Beitragvon Medus » Sa 4. Nov 2006, 19:03

Hey, also ich schreibe bald in Geschichte eine Klausur über die attische Demokratie. Da ich mir ziemlich sicher bin, dass u. a. eine ähnliche Aufgabe, wie das Erörtren der Unerschiede zu unserer heutige Demokratie kommt, hab ich mir mal schon 'ne kleine Erörterung vorgeschrieben. :D

Würde gerne wissen, ob ihr vielleicht noch etwas hinzufügen oder entfernen würdet oder ob ich irgendwo vielleicht etwas Unlogisches oder Falsches gesagt habe!

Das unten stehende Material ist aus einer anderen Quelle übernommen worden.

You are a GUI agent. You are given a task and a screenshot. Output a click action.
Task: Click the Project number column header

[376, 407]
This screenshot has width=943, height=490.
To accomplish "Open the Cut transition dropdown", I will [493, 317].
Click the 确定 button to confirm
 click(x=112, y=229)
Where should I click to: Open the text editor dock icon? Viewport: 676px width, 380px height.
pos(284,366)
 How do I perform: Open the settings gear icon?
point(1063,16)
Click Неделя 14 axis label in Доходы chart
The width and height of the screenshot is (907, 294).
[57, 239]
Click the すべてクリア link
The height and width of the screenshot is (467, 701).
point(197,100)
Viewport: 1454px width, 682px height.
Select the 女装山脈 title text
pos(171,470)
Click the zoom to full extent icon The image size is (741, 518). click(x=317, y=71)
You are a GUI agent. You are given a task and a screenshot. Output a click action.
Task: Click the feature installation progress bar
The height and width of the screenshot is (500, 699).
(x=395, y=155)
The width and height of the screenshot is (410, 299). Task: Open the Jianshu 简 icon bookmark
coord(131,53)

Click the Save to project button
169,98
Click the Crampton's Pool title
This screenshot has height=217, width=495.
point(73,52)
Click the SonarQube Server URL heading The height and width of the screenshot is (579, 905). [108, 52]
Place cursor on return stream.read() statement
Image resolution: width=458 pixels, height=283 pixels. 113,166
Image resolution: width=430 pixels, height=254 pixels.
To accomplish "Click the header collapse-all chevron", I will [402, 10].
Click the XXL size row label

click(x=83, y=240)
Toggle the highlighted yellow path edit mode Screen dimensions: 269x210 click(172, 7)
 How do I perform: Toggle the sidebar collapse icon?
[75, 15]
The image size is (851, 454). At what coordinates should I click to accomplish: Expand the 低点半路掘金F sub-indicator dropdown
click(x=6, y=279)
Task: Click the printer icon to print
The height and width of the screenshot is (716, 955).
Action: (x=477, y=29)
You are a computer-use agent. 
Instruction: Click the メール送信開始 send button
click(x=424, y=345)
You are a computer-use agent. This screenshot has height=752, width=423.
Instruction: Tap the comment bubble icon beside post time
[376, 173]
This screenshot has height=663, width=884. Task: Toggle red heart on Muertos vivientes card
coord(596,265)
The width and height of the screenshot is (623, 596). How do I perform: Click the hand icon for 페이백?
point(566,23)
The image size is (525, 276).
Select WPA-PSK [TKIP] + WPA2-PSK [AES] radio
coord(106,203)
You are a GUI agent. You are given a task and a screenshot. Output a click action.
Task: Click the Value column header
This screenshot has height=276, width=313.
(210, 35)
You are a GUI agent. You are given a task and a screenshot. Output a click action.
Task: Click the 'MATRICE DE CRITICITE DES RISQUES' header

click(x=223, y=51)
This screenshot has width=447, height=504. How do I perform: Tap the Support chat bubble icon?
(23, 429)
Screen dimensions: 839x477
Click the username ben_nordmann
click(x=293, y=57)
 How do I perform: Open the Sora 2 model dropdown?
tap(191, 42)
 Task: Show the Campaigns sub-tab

Die attische Demokratie gilt als Wiege der Demokratie. Doch ist sie das? Und in welcher Beziehung stehen attische Demokratie und moderne Demokratie zueinander?
Die radikale attische Demokratie hat gravierende Unterschiede aber zum Teil auch einige Gemeinsamkeiten mit dem modernen Demokratiebegriff unter dem wir meist eine repräsentative Demokratie verstehen.
So sind ein Hauptpunkt bei den Unterschieden die menschenrechtlichen Defizite in der attischen Demokratie, denn Frauen und Sklaven waren von der Politik ausgeschlossen. Außerdem ist allein schon die Existenz der Sklaverei nicht mit unserer modernen Demokratie vereinbar. Auch eine Gewaltenteilung existierte im antiken Athen nicht, das Volk bestimmte direkt über jede zu fällende Entscheidung. Doch das Rotationssystem und die strenge gegenseitige Kontrolle der Instanzen sowie die Kontrolle des Volkes übernahmen ungefähr den Sinn der Gewaltenteilung, also das Verhindern von zu viel Machteinfluss einer Person oder Gruppe. Durch sie sollte also die erneute Entstehung einer Tyrannis, wie unter Peisistratos (um 607 bis 528), verhindert werden. Auch der Ostrakismos (Scherbengericht) diente zu diesem Zwecke. Einen weiteren Unterschied stellen die verschiedenen Demokratie-Systeme dar. So war die attische Demokratie eine radikale Demokratie, es war eine Herrschaft des gesamten Volkes und zwar in allen Angelegenheiten, während unsere Demokratie eine repräsentative Demokratie ist bei der das Volk Parteien wählt, die es vertreten sollen, also sich nicht selbst um alle Angelegenheiten kümmert. Aufgrund der Tatsache, dass das Volk in der Antike nicht in Gruppen organisiert war, bestand eine größere Gefahr von Demagogen beeinflusst zu werden, die in unserer heutigen Zeit viel geringer ist.
Doch neben den vielen Unterschieden gibt es auch einige Gemeinsamkeiten. So durften damals Metöken nicht an der Politik teilnehmen, heute dürfen das Ausländer ebenfalls nicht. Außerdem sind die Ideen der Freiheit und Gleichheit, eleutheria und isonomia, ebenfalls Bestände beider politischen Systeme. Des Weiteren ist das Wesen des Systems, die Idee einer Macht des ganzen Volkes und somit der Abschaffung der Monarchie, Oligarchie, Aristokratie und ähnlicher Systeme bei denen nur bestimmte Gruppen das Sagen haben, beiden gleich. Somit stehen beide Demokratie-Systeme in enger Beziehung zueinander.
Unsere heutige Demokratie hat sich aus der Attischen entwickelt. Denn aufgrund der wachsenden Einwohnerzahl und der Komplexität in allen Bereichen, etwa politischen und juristischen, konnte unmöglich das ganze Volk jede Entscheidung fällen bzw. mussten kompetente Personen für die jeweiligen Aufgaben gefunden werden – die radikale Volksherrschaft war nicht mehr möglich, es entwickelte sich also eine Repräsentative. Die neuen Gesetze, Frauenwahlrecht, Abschaffung der Sklaverei etc., entwickelten sich aus den neuen Wertvorstellungen. Unter Beachtung dieser Aspekte kann man also sagen, dass die attische Demokratie in enger Beziehung zu unserer steht, denn sie ist die Wiege aus der das Neugeborene (die attische Demokratie) sich – von unserer heutigen Zeit aus betrachtet – zum reiferen Erwachsenen (der modernen Demokratie) entwickelt hat.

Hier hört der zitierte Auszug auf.